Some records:
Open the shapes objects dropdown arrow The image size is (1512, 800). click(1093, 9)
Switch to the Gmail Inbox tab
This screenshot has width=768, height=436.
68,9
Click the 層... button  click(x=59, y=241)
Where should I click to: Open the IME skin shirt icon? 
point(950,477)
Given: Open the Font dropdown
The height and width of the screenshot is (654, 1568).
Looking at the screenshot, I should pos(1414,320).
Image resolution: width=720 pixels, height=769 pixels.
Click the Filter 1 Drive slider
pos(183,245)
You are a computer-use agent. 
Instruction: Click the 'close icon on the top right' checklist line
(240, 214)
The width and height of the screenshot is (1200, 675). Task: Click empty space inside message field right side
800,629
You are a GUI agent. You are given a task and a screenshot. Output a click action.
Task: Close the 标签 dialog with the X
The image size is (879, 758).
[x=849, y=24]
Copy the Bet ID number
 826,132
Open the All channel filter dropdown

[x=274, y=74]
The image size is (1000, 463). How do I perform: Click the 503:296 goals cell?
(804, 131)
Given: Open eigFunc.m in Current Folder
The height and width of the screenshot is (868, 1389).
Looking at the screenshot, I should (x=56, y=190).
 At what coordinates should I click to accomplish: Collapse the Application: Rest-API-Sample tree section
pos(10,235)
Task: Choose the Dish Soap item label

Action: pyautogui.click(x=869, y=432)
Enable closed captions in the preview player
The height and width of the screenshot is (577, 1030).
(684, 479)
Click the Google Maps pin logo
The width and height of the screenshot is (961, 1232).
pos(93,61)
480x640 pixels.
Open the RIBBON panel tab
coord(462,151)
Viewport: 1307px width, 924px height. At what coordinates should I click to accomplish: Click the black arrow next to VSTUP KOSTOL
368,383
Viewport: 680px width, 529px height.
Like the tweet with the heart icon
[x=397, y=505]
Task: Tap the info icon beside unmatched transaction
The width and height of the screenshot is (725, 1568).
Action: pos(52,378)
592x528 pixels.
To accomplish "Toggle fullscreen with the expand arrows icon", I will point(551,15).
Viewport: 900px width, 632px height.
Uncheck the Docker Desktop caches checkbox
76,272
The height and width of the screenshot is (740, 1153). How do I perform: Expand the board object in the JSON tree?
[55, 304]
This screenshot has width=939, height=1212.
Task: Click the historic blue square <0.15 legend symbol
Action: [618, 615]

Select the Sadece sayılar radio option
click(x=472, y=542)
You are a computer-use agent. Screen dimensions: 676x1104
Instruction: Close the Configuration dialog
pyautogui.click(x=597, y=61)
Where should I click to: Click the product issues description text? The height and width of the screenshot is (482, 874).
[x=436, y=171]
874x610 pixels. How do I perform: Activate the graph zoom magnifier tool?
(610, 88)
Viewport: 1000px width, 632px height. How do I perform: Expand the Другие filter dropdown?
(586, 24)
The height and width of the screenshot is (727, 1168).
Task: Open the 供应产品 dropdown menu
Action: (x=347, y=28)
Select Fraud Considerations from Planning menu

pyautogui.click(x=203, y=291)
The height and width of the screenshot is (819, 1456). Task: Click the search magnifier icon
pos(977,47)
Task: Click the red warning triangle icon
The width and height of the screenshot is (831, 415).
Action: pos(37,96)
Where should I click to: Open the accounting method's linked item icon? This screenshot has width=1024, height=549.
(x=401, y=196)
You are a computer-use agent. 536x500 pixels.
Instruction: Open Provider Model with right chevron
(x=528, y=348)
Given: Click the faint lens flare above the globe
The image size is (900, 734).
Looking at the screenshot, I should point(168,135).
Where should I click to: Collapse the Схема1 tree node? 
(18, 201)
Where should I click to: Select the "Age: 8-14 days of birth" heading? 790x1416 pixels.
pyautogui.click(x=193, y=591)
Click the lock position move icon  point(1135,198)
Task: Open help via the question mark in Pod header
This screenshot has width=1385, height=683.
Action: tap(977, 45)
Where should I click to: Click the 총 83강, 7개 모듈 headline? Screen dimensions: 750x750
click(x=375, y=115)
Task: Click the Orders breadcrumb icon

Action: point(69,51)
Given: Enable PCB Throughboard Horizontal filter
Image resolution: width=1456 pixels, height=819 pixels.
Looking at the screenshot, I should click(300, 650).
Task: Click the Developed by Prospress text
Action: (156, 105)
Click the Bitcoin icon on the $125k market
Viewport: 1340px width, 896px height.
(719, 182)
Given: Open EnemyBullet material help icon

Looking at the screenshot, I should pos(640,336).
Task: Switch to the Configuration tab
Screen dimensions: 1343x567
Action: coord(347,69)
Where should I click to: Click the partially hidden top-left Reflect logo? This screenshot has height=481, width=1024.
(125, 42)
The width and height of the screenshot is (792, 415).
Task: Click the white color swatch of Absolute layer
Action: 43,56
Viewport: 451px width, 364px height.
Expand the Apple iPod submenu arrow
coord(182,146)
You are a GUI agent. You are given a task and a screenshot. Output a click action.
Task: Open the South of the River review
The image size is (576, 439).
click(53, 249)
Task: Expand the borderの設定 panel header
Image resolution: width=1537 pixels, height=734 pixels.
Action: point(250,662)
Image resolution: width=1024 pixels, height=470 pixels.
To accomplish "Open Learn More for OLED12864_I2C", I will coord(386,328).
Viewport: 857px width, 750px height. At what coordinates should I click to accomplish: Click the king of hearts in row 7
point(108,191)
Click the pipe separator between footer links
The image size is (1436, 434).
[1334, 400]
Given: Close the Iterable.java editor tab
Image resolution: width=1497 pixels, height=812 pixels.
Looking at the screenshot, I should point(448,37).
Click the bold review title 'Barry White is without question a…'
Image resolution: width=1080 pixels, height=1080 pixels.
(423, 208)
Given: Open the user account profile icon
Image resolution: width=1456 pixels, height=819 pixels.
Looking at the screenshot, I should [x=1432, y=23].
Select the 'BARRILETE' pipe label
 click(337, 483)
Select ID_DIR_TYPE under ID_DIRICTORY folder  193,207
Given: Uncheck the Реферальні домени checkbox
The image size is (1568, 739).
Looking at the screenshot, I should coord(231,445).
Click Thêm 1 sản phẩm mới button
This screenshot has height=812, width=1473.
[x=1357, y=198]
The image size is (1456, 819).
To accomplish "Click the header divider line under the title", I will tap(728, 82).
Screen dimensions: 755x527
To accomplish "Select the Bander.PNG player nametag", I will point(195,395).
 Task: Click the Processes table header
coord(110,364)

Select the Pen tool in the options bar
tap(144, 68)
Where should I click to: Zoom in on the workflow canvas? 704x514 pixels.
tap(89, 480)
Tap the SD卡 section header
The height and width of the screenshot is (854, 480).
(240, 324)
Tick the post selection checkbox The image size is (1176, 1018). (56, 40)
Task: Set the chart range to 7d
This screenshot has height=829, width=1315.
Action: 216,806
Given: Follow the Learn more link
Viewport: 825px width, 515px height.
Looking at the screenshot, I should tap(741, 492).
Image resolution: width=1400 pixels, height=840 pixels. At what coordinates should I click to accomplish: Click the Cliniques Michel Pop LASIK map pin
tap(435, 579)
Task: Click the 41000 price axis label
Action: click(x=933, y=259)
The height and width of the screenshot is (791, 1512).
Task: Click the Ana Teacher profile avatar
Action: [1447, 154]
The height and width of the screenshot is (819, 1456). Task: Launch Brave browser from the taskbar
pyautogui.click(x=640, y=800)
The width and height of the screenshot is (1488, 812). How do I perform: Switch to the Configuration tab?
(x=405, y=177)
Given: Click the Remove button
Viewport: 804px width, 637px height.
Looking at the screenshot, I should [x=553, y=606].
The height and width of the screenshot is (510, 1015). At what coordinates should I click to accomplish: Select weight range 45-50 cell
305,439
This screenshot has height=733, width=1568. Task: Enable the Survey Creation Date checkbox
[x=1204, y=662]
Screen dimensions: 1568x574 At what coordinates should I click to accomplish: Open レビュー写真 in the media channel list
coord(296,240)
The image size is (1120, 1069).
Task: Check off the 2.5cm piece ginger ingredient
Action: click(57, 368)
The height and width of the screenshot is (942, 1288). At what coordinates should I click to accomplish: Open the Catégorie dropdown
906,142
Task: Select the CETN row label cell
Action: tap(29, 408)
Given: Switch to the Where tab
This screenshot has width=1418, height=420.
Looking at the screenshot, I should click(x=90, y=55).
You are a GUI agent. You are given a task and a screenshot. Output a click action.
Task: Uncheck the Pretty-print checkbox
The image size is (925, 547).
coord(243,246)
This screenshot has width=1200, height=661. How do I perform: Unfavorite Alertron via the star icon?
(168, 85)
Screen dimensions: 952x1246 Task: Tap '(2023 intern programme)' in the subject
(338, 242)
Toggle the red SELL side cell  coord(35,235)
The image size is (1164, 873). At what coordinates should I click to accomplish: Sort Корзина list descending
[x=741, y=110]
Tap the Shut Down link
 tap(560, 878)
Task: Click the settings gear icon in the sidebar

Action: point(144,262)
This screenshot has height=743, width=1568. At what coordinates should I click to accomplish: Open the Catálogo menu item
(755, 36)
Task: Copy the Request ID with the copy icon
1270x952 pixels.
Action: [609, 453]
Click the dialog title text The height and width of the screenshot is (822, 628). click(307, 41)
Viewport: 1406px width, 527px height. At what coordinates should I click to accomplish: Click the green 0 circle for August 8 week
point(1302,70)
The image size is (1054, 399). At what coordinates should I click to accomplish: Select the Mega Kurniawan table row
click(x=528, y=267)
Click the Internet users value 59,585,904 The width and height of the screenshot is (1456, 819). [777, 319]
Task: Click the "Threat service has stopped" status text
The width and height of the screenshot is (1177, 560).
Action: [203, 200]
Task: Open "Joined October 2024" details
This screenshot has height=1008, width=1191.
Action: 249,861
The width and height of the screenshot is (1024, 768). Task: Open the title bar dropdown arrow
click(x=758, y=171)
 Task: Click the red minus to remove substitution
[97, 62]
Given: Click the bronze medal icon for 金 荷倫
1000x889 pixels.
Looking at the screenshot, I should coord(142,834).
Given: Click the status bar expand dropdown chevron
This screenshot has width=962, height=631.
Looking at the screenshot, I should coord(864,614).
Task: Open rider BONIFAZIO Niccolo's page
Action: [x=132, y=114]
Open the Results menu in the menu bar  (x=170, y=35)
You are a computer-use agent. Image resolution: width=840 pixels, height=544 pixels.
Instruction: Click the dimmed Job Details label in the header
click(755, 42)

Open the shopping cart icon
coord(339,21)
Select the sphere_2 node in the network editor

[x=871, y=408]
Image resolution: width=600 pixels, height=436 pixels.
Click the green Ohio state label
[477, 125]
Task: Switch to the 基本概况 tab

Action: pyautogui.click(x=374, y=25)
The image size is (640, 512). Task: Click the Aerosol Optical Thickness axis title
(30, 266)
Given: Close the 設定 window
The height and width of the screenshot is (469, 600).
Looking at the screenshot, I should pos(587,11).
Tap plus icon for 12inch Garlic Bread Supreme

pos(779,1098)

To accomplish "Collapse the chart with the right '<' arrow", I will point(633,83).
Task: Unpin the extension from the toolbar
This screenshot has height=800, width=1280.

■ What this task involves
Rescale the lines starting at the one that contains "Where should I click to: Select" and ending at the one that contains "Click the lock", writing all of them out in full. Multiply only the coordinates in the answers by 1.95 and round them to whole numbers, with halves rounded up, leaving every other number unchanged.

■ Final answer
Where should I click to: Select the "Age: 8-14 days of birth" heading? 790x1416 pixels.
pyautogui.click(x=376, y=1152)
Click the lock position move icon  point(2213,386)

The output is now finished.